The National Park Foundation (NPF)’s work in historic restoration and preservation provides vital funding to preserve and restore these treasured places, ensuring they are accessible and inviting for generations to come. By supporting the rehabilitation of historic sites, NPF helps the National Park Service (NPS) share more comprehensive and inclusive stories that amplify the full range of experience and voices that are woven into the fabric of the United States.
Highlights & Projects
Upgrades at Belmont-Paul
NPF supported rehabilitation efforts at Belmont-Paul Women’s Equality National Monument, including an upgrade to the HVAC systems, a fire suppression system, and repairs to the historic home’s roof, woodwork, chimney, and other parts of the exterior and interior. The project also restored the iconic stained glass around the home’s front door.
Restoring Arlington House
Arlington House plays a unique role in American history. A project, supported by NPF, restored the home, slave quarters, and grounds for the park, and introduced a brand-new visitor experience that aims to tell the stories of the enslaved people who were forced to work on the plantation, as well as the infamous family who lived there.
Lincolns for Lincoln
Through a partnership with the History Channel on our Lincolns for Lincoln initiative, NPF supported the preservation and restoration of six key national parks and historic sites associated with Abraham Lincoln, including Kentucky’s Abraham Lincoln Birthplace National Historical Park, Washington, D.C.’s Ford’s Theatre National Historic Site, and Indiana’s Lincoln Boyhood National Memorial.
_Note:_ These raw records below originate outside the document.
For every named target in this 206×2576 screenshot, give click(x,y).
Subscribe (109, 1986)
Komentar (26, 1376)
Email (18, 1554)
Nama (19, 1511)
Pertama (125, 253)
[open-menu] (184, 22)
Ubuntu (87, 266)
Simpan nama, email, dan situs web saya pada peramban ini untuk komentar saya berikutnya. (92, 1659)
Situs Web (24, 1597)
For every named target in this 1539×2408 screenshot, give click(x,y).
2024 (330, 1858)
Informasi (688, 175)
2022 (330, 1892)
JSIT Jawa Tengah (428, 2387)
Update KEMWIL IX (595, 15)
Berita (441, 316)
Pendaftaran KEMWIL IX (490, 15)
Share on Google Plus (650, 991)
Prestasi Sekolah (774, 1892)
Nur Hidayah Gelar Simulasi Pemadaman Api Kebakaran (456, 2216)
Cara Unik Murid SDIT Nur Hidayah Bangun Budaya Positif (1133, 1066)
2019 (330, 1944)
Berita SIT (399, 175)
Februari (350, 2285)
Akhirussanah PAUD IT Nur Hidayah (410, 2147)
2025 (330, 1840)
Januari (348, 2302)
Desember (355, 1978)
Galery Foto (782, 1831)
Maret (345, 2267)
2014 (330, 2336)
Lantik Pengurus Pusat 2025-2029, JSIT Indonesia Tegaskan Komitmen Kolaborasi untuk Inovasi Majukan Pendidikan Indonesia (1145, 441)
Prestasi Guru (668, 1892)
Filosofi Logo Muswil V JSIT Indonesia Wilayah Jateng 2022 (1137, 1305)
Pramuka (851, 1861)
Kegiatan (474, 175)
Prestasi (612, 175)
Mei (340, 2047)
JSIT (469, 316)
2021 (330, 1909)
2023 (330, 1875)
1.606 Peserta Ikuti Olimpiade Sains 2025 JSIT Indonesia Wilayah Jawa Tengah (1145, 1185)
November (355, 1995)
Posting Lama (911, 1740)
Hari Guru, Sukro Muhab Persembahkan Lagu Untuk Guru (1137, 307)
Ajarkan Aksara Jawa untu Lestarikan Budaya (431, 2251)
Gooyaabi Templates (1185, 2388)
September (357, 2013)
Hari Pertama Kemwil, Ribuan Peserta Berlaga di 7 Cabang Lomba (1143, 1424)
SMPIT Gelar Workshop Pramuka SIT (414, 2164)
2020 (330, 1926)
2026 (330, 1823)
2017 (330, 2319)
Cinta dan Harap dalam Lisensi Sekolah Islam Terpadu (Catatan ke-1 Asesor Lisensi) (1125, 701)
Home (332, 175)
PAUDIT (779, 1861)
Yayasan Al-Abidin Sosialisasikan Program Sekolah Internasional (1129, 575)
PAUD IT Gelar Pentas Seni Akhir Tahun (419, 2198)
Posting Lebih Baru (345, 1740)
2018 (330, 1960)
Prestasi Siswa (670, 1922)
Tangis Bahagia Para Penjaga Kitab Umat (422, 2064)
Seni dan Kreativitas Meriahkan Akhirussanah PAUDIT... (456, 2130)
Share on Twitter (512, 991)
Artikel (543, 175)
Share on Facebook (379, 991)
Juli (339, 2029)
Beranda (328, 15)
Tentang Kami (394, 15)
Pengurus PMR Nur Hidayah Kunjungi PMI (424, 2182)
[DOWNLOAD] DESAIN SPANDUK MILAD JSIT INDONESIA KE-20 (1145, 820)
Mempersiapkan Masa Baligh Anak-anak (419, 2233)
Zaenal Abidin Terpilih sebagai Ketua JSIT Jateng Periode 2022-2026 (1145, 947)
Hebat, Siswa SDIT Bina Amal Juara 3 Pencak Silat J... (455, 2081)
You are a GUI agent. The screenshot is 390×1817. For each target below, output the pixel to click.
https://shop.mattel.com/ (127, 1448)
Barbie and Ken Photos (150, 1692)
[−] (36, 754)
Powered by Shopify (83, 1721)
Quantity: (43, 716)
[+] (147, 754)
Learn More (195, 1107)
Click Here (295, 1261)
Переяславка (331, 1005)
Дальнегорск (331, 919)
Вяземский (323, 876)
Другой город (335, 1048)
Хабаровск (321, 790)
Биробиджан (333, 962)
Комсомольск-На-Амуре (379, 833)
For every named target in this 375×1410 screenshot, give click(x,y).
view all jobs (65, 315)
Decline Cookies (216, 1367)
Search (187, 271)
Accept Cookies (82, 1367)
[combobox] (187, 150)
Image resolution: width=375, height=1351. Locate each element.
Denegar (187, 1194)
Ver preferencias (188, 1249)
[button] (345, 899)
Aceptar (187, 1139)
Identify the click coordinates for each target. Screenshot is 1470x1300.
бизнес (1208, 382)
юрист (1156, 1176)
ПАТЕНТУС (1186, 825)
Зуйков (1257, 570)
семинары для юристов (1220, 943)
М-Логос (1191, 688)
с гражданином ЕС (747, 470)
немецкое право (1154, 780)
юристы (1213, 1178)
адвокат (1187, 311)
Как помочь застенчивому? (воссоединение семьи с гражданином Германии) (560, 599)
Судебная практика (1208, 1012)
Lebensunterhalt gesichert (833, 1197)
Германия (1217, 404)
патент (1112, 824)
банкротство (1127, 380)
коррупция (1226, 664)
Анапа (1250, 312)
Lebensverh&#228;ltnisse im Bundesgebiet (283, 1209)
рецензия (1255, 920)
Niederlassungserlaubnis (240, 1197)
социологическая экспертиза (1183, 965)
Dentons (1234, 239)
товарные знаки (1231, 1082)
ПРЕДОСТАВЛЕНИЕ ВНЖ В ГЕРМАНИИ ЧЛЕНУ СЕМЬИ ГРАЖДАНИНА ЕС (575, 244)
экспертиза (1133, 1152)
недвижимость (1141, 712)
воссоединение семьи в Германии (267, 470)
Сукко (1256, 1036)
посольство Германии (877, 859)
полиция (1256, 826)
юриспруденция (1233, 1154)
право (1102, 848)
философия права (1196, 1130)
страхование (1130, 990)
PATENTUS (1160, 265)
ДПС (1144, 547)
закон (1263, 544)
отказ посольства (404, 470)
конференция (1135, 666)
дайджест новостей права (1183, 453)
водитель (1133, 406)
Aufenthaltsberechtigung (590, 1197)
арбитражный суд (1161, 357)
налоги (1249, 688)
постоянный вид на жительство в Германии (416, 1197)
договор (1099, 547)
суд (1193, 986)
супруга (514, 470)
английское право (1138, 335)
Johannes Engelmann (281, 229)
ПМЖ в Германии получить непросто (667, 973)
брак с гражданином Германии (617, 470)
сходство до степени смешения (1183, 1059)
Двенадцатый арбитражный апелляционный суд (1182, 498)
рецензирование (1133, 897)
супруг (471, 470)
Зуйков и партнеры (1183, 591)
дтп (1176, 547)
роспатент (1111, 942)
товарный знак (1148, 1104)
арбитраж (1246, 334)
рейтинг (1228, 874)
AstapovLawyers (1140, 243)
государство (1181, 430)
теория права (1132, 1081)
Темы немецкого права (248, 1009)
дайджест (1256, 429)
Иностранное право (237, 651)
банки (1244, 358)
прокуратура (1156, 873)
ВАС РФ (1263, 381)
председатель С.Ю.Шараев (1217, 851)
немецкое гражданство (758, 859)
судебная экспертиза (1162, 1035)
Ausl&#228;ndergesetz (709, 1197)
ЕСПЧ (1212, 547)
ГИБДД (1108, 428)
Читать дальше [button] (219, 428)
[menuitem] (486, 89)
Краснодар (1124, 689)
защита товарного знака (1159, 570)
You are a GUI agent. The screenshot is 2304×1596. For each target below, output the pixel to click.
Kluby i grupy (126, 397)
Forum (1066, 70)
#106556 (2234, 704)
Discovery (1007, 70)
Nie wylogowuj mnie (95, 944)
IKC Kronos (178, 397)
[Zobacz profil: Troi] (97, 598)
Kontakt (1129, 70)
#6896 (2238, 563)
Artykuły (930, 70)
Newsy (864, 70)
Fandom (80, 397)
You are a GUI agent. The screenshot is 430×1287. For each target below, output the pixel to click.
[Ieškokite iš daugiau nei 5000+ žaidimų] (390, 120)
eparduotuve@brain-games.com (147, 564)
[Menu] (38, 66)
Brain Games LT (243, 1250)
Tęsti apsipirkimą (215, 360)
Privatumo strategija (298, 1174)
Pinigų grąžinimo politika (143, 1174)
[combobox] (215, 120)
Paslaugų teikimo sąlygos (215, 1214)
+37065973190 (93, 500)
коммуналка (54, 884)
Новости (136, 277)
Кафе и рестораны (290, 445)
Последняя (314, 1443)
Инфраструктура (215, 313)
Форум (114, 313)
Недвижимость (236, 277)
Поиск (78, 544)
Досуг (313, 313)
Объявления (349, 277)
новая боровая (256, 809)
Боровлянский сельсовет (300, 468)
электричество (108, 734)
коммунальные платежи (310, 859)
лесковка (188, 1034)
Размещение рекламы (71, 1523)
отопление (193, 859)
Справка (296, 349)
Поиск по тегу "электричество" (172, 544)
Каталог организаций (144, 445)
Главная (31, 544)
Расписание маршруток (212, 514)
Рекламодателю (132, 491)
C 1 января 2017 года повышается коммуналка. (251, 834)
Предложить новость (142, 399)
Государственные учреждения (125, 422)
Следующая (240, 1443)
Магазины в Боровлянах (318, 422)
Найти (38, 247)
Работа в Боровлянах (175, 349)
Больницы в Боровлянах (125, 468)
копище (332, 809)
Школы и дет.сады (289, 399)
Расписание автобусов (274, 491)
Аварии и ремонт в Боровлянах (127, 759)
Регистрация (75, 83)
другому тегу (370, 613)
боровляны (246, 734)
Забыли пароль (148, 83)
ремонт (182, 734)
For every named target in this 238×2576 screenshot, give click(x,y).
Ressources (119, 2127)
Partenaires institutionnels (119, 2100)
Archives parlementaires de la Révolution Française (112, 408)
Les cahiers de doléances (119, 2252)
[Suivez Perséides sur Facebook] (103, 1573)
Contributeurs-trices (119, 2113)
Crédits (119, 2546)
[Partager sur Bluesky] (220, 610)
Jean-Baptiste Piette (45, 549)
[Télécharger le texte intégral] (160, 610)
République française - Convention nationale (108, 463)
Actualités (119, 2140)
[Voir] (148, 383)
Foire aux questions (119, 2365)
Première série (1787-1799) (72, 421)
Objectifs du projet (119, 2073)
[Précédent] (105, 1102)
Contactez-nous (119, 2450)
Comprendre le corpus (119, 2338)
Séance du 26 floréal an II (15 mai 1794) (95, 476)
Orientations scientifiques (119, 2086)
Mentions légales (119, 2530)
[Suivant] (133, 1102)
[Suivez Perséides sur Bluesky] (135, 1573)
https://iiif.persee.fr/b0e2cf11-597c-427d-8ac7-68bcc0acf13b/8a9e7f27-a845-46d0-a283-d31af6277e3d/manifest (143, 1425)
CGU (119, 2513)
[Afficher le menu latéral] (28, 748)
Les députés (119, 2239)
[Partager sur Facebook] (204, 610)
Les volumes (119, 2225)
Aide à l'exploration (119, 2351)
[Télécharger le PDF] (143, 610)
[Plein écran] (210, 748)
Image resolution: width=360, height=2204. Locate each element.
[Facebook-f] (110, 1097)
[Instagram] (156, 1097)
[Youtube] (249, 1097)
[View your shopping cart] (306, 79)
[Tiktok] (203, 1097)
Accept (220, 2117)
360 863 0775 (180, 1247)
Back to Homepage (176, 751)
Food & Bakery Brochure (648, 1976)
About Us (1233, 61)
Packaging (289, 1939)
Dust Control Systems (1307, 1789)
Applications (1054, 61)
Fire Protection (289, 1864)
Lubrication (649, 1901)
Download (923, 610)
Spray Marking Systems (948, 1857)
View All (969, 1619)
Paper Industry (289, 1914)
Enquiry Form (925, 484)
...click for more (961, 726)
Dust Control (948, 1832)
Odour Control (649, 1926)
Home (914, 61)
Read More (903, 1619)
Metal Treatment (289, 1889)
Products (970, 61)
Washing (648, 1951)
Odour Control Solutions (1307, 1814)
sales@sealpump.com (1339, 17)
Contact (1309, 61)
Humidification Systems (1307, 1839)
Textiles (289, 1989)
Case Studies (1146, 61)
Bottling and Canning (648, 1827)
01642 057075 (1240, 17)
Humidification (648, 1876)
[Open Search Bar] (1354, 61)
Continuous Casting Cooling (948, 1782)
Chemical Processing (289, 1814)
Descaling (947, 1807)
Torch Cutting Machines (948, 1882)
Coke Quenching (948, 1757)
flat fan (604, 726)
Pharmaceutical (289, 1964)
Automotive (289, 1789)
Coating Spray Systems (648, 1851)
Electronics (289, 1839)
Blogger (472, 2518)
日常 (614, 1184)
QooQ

Preserving Theodore Roosevelt Sites
In 1968, NPF allocated a series of grants for restoration projects at Theodore Roosevelt’s birthplace in New York, as well as the restoration and repair of his Long Island home, Sagamore Hill.
Restoring the Star Spangled Banner
With the help of a 1986 grant from NPF, one fo the two original flags at Fort Sumter was restored, saving a piece of national history. Today, visitors can see this flag when they visit Fort Sumter and Fort Moultrie National Historical Park.